Non a caso, il Nunzio Apostolico dei Paesi Baltici confessa che i ricordi sull’elezione e l’insediamento di Ratzinger “sono vivissimi” ancora oggi, con quel primo incontro dopo “circa un’ora” dall’elezione nel quale “mi sono inginocchiato (..) gli ho fatto gli auguri (..) e gli ho offerto la mia piena disponibilità nell’assisterlo“: disponibilità – ricorda ancora – che colse immediatamente “volentieri”, scegliendolo come suo segretario e fidato consigliere per tutti ed otto gli anni di papato.
Padre Georg Gänswein: “Ratzinger era turbato dalla sfide che lo attendevano, ma la raccolse e seppe vincerle”
Restando con la mente proprio ai giorni dell’insediamento di Papa Benedetto XVI, padre Georg racconta anche per la prima volta che nei momenti precedenti al Conclave lo vide sempre “raccolto, serio e silenzioso“: uno stato d’animo che si ripeté anche quando fu convocato con gli altri Cardinali per l’elezione, scegliendo di recarsi “da Santa Marta alla Cappella Sistina (..) a piedi” accompagnato dal suo futuro segretario che ricorda che “non [disse] neanche una parola” con un silenzio “più eloquente di tante parole” che lasciò intendere che “il suo cuore era agitato, stava riflettendo, lottando, temendo [e] soffrendo“.
Non a caso, l’arcivescovo ricorda che per Ratzinger il pensiero di diventare Papa “gli ha torturato e rubato la pace del cuore”, soprattutto per via di quelle “pericolose sfide, che lui stesso definiva come ‘dittatura del relativismo‘” che in quel momento stavano interessando sia la Fede che la Chiesa; fermo restando che in ogni caso decise di affrontarle lasciando dietro di sé “un’eredità morale e spirituale” che ancora oggi “è tutta da scoprire” e che sicuramente l’ha reso – e lo testimonia l’affetto mostrato dai tanti fedeli che nel 2022 si sono voluto “congedare dal defunto Pontefice” – uno dei Papi più amati dal pubblico.

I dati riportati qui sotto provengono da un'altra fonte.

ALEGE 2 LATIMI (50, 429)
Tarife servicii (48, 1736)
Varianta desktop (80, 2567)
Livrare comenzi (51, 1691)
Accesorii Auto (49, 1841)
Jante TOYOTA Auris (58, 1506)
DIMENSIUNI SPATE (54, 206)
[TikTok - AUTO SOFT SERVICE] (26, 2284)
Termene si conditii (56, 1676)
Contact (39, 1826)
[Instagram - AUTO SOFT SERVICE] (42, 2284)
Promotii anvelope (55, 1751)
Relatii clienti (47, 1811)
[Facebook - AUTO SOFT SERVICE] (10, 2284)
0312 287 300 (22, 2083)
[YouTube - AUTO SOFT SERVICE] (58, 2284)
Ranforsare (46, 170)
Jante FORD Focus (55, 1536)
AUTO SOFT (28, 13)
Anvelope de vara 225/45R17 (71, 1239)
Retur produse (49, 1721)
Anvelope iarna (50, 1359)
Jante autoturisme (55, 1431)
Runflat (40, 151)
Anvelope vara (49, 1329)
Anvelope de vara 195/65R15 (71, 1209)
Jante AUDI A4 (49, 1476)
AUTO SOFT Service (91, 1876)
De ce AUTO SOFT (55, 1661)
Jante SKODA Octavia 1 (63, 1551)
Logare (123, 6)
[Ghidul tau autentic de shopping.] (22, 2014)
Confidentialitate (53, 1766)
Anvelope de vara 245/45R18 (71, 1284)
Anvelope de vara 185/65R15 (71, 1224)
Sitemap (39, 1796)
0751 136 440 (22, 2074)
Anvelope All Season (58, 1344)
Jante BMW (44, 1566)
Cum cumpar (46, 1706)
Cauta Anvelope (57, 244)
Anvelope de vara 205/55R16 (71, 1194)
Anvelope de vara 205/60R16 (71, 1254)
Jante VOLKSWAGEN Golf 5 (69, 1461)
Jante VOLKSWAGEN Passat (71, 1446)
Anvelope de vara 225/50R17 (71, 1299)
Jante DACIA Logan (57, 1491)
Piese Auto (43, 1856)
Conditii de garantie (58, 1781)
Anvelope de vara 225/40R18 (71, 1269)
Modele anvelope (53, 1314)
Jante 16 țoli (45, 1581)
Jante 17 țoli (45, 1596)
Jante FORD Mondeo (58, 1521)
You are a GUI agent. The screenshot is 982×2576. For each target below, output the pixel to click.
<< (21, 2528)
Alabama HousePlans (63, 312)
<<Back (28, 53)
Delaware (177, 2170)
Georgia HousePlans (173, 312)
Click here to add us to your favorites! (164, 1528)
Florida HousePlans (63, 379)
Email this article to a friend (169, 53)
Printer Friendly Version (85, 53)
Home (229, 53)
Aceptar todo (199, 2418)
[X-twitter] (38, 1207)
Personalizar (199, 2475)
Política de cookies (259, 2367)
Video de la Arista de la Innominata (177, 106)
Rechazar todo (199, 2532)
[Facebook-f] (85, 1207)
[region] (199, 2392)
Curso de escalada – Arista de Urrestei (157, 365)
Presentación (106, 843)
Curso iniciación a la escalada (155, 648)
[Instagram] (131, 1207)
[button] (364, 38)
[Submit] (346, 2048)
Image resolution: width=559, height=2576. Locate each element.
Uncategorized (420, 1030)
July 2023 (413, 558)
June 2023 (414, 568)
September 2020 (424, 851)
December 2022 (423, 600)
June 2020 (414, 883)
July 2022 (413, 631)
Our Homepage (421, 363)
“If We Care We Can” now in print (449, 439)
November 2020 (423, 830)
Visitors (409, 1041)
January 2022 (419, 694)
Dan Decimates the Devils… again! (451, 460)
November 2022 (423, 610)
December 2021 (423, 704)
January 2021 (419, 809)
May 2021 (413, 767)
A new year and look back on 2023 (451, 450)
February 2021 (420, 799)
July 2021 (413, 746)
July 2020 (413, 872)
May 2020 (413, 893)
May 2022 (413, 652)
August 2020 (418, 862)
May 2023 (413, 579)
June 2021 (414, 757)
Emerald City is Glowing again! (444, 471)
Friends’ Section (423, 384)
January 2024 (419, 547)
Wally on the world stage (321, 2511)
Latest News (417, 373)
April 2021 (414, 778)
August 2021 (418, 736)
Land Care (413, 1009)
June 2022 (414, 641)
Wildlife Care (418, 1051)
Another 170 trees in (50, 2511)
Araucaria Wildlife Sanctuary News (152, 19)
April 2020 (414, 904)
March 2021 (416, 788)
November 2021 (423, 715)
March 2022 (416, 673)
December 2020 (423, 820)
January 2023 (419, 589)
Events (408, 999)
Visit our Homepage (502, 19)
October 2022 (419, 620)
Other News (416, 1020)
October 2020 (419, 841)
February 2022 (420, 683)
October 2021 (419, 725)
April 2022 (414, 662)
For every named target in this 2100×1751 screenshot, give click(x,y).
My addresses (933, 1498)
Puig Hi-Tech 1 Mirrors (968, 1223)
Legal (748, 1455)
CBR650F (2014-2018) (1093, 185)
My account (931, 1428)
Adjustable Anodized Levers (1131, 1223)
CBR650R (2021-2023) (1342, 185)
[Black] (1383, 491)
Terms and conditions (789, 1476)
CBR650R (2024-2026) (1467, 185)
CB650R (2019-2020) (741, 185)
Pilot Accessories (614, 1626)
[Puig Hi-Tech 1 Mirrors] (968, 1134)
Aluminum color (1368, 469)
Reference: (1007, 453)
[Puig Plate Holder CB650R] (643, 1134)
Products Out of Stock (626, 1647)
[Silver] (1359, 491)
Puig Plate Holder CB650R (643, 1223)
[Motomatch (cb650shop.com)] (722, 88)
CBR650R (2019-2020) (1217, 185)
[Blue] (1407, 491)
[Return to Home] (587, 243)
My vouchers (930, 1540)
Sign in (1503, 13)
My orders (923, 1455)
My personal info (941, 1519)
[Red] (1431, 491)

In conclusione – poi – padre Georg ha anche voluto commentare il rapporto unico tra Papa Benedetto XVI e il suo predecessore (oggi Santo) Karol Wojtyla: un rapporto iniziato proprio durante il papato di Giovanni Paolo II e che oggi il Nunzio Apostolico descrive come ben più importante e profondo della semplice “collaborazione” in una vera e propria “relazione strettissima, caratterizzata da grande stima e fiducia reciproca” che lui – osservandola dall’interno – ricollega al fatto che entrambi nutrivano il medesimo “amore verso Cristo e la sua Chiesa”.